WHAT YOU SHOULD DO =>
Copy out exactly the lines below that run from the one holding "Where should I click to: Select" to the one holding "Task: Uncheck Display label on the form", keeping both of those lines and no others.

BEGIN

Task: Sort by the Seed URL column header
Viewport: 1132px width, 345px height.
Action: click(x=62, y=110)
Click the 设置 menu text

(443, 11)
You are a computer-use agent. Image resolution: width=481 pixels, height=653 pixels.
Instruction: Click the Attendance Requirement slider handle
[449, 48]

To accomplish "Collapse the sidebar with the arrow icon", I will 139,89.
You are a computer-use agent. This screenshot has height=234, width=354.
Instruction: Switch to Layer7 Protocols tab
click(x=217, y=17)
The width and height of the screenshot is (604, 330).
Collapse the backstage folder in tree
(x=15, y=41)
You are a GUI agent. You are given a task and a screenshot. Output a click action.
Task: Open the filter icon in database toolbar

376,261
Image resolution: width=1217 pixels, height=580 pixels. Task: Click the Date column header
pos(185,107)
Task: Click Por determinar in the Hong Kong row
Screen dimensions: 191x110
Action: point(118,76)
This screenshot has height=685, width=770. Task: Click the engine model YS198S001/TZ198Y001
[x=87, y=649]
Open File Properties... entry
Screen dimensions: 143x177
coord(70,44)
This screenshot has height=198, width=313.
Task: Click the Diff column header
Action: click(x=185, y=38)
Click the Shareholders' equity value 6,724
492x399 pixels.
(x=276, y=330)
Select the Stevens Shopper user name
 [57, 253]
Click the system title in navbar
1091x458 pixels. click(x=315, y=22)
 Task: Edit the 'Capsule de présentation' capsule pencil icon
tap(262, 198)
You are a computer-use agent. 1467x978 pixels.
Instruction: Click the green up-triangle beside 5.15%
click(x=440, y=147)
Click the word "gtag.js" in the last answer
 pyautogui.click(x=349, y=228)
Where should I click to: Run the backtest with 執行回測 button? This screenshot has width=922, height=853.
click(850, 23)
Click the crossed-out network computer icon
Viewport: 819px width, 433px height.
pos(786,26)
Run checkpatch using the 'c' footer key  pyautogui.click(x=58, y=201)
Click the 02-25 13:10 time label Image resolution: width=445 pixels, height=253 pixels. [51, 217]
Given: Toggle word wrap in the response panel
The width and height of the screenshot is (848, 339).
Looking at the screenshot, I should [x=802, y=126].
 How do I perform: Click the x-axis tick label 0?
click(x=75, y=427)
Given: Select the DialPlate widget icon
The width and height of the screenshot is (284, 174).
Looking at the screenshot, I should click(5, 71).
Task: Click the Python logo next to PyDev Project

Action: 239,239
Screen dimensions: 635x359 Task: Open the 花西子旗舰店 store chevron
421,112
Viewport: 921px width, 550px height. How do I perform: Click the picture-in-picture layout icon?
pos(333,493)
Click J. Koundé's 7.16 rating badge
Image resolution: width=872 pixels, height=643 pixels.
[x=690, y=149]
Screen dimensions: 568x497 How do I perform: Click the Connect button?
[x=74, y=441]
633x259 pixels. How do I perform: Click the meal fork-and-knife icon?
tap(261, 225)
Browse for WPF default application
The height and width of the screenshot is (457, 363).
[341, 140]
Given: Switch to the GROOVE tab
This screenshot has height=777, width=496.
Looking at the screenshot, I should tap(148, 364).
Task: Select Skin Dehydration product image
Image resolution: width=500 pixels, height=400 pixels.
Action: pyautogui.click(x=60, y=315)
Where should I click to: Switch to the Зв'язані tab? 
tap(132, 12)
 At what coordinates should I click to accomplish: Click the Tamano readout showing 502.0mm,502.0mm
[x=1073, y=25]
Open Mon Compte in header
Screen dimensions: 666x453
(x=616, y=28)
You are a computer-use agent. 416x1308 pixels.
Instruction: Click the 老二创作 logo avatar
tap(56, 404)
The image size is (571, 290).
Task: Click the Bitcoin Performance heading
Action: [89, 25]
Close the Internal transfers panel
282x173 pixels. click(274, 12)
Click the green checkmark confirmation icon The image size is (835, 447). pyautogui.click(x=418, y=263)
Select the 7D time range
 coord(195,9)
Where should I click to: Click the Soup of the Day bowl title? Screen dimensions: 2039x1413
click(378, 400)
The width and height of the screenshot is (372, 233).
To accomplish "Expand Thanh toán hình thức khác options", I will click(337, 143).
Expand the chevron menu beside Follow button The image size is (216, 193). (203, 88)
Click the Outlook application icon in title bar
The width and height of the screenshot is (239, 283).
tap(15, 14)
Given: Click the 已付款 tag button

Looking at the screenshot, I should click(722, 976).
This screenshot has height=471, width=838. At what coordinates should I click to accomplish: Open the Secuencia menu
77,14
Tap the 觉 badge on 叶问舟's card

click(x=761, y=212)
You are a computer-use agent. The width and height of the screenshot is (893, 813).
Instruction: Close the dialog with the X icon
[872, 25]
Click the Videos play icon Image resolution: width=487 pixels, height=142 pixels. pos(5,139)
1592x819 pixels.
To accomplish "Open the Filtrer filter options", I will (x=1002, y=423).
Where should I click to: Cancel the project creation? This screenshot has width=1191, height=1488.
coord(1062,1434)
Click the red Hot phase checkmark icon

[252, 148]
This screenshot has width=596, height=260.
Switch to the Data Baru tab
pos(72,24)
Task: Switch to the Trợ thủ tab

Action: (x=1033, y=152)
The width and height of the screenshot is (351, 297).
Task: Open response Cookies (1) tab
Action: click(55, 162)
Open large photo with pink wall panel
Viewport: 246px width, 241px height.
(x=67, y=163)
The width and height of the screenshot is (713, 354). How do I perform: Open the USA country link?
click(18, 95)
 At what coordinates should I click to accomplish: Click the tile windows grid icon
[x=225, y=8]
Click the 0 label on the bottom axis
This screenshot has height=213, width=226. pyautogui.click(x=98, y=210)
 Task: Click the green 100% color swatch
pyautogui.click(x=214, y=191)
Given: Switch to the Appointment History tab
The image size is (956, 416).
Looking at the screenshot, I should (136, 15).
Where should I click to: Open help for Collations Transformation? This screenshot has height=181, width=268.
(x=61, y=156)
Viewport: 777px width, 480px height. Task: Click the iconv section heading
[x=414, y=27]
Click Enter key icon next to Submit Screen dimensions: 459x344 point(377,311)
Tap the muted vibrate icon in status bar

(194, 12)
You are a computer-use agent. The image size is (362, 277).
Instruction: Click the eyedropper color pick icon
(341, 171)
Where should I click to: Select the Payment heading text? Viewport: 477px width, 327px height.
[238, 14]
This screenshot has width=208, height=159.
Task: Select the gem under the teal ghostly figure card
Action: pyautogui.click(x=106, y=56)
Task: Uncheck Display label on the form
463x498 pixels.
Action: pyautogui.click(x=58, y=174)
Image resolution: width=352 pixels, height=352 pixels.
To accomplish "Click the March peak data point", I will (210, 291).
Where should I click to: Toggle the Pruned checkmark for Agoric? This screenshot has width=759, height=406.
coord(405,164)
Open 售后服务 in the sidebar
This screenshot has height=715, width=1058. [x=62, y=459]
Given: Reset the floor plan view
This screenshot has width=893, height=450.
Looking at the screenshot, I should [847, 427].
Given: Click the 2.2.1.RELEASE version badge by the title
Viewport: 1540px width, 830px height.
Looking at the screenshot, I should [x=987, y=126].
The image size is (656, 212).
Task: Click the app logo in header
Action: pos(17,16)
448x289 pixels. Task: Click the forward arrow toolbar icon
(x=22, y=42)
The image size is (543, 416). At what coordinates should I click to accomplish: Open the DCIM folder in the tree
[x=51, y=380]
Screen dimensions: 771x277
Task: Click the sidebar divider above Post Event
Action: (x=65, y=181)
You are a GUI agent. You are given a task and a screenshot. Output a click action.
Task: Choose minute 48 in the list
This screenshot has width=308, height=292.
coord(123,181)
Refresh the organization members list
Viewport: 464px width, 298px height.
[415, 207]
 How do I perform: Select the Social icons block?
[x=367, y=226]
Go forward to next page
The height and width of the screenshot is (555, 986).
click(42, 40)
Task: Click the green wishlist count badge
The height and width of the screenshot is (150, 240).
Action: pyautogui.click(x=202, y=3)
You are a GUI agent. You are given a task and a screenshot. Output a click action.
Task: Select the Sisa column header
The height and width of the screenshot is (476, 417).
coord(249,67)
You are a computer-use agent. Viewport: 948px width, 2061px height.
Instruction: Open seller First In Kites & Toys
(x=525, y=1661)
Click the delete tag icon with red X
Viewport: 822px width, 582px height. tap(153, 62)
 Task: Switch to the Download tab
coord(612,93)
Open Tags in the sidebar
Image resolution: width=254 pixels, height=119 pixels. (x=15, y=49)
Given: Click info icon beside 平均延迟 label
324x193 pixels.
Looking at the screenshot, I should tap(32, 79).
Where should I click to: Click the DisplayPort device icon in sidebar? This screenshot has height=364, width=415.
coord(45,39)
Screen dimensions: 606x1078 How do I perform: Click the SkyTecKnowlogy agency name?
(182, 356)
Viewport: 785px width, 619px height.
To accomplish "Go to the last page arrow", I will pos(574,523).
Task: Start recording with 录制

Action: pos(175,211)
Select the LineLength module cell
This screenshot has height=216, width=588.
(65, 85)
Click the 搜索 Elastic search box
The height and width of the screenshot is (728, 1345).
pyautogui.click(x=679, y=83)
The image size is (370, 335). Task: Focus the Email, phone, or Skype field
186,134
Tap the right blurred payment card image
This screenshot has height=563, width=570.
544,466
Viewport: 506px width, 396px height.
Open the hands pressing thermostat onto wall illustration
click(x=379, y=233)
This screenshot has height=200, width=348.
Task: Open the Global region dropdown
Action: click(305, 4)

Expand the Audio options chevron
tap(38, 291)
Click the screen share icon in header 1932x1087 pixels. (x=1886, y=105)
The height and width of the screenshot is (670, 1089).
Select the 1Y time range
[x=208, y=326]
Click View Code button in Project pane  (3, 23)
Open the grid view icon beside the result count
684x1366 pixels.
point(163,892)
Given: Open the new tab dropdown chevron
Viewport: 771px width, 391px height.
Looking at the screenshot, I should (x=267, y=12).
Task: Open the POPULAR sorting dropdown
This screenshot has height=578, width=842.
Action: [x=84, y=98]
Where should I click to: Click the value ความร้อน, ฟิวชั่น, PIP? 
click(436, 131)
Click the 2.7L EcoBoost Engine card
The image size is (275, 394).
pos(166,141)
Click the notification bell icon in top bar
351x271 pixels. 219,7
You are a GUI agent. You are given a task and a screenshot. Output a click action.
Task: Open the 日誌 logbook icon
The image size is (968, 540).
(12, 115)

END

SOLUTION TO THIS TASK =>
Where should I click to: Select the Payment heading text? Viewport: 477px width, 327px height.
[238, 14]
This screenshot has width=208, height=159.
Task: Select the gem under the teal ghostly figure card
Action: pyautogui.click(x=106, y=56)
Task: Uncheck Display label on the form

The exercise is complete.